EXERCISE REQUIREMENTS ▸ Please copy exactly the line that contains "Image resolution: width=1348" and every line after it through the end of the records, leaving the pictures out.

(Screenshot grounding data)

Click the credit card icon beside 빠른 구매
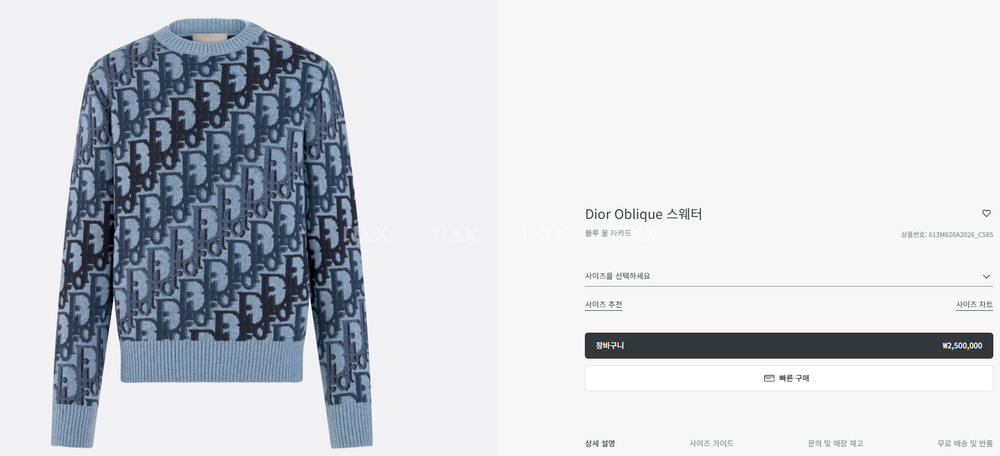Image resolution: width=1000 pixels, height=456 pixels. click(x=769, y=378)
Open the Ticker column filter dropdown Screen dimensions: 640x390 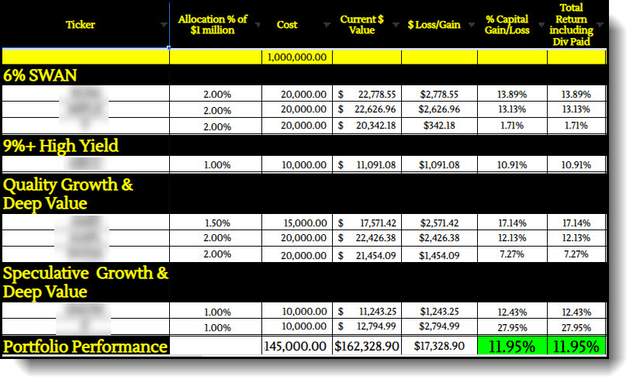pyautogui.click(x=164, y=25)
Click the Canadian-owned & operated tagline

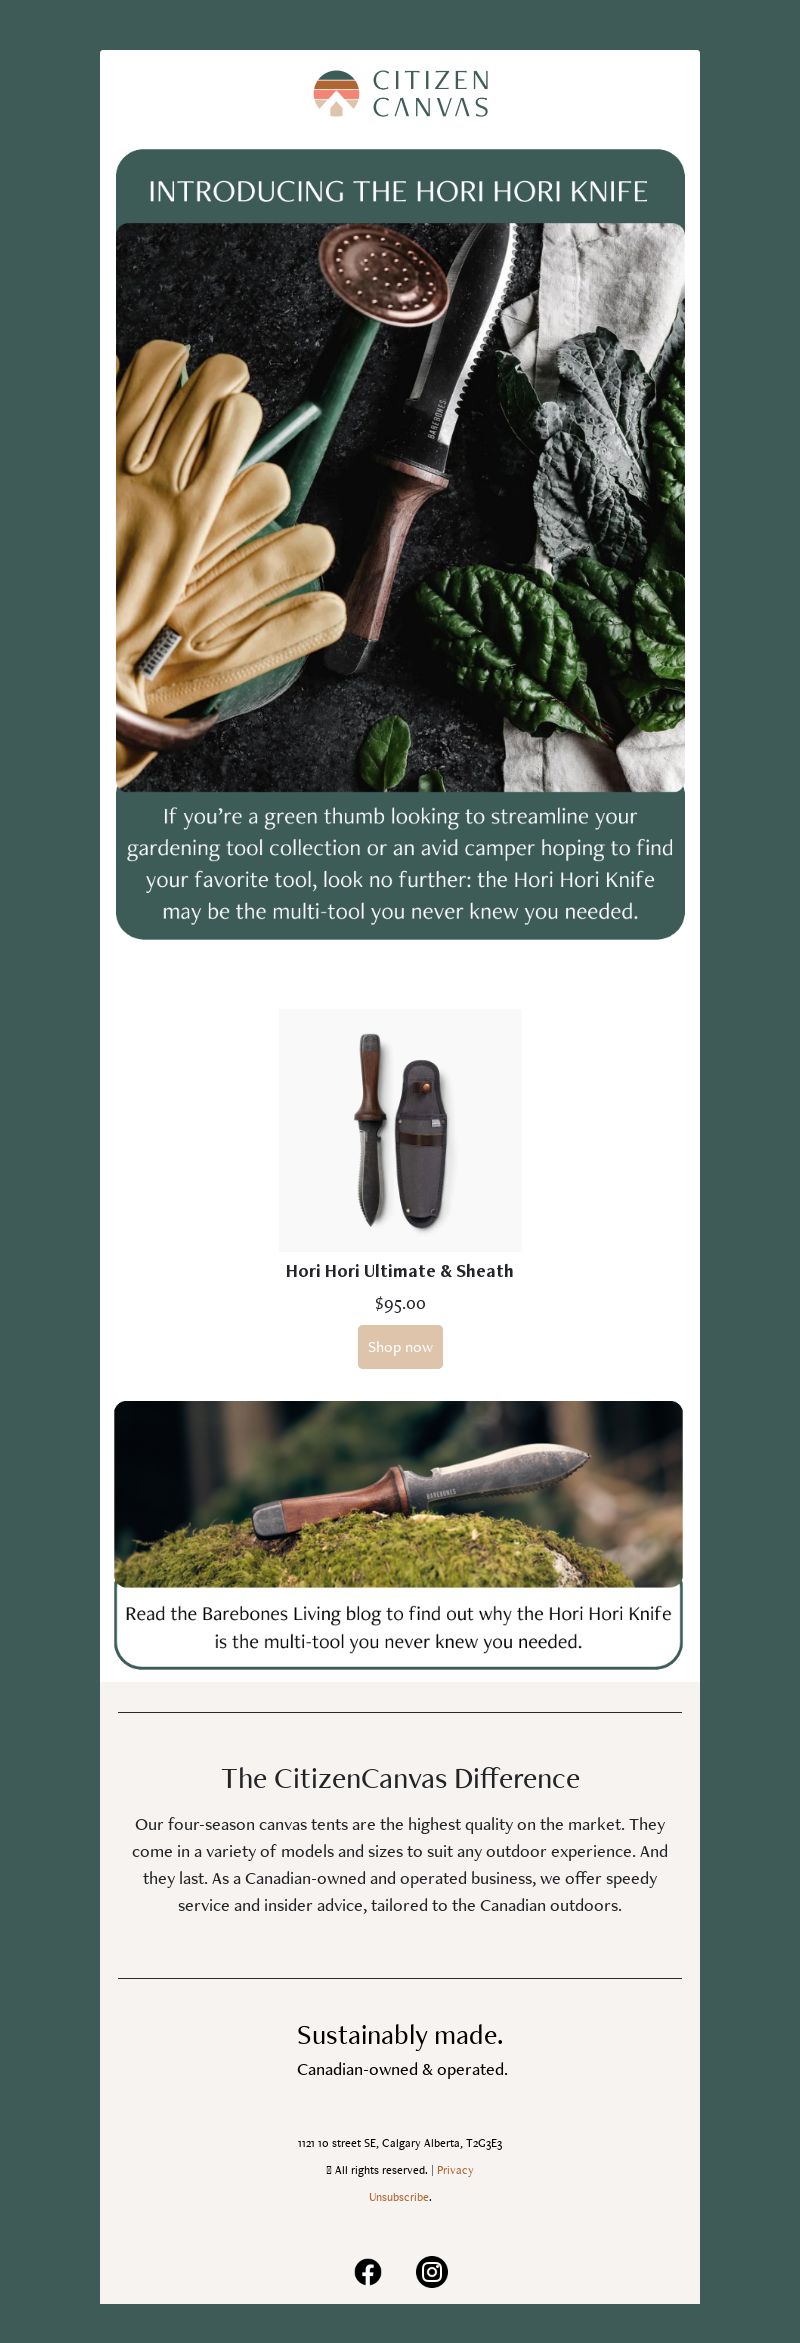(402, 2069)
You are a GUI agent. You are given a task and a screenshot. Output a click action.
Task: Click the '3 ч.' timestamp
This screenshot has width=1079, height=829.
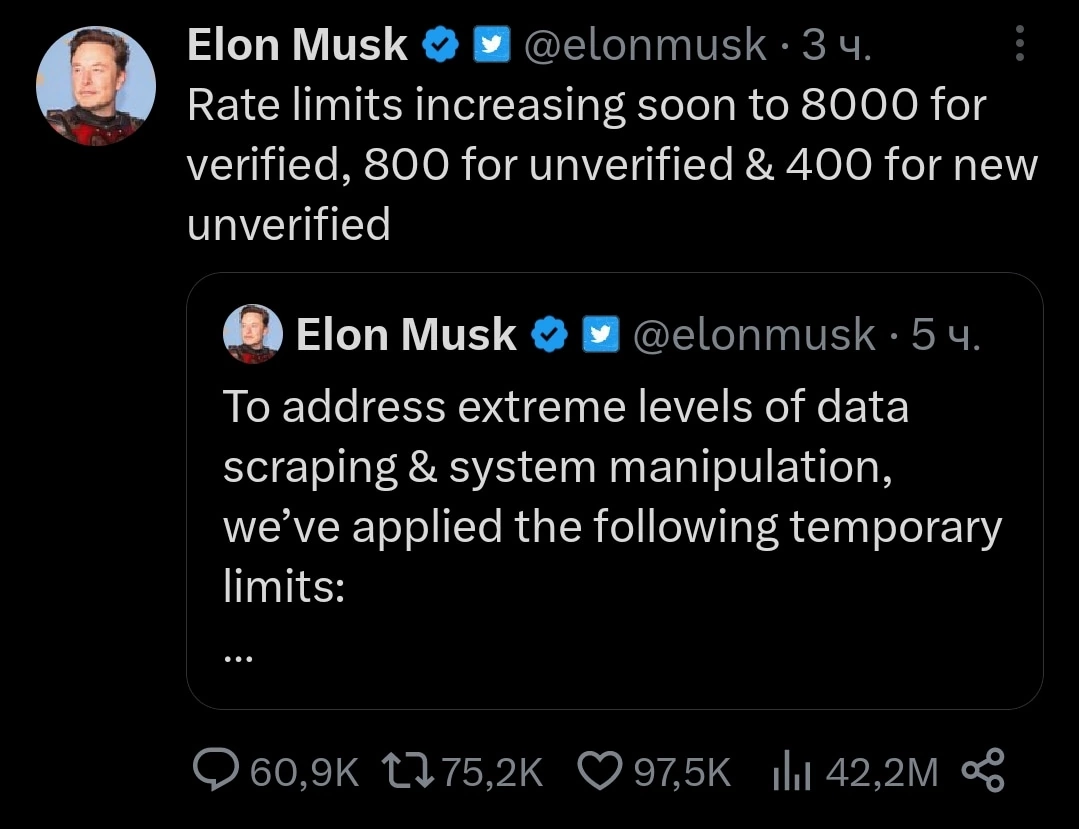coord(836,46)
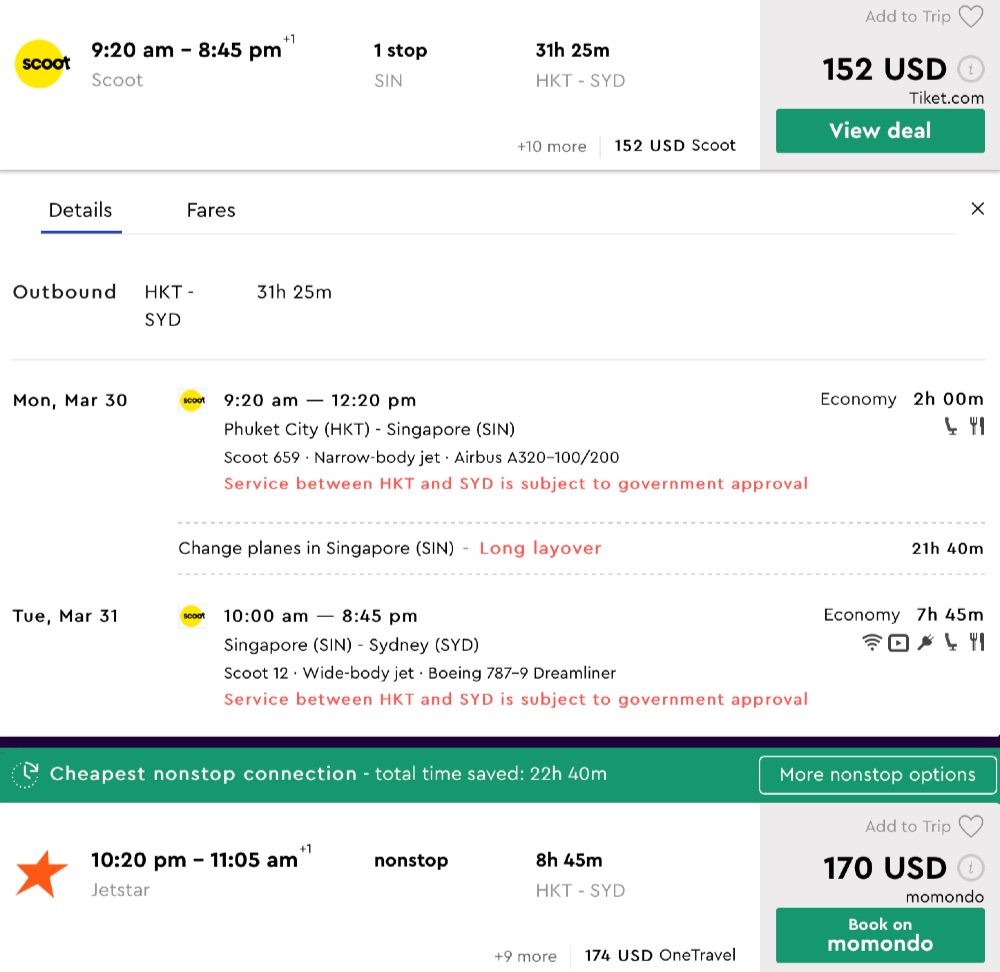This screenshot has width=1000, height=972.
Task: Click the Wi-Fi amenity icon on Scoot 12
Action: click(872, 643)
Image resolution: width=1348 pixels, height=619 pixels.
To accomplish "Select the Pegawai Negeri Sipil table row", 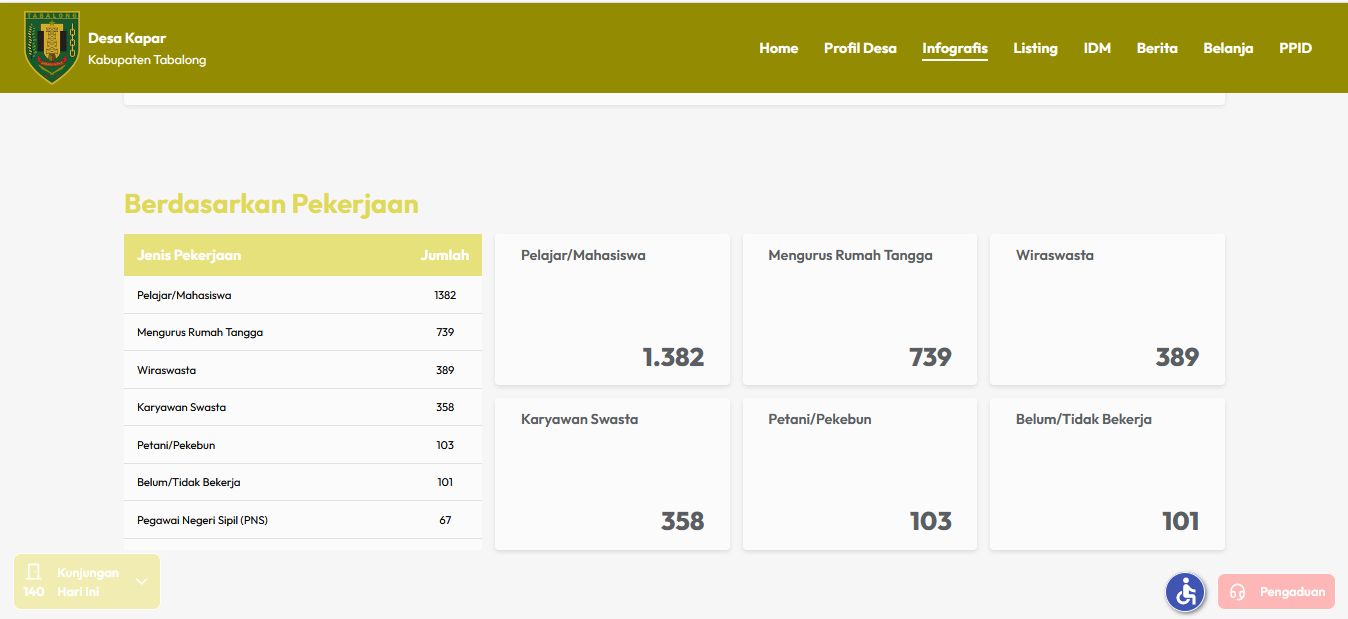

ANSWER AREA ▸
Image resolution: width=1348 pixels, height=619 pixels.
To accomplish "Select the Pegawai Negeri Sipil table row", 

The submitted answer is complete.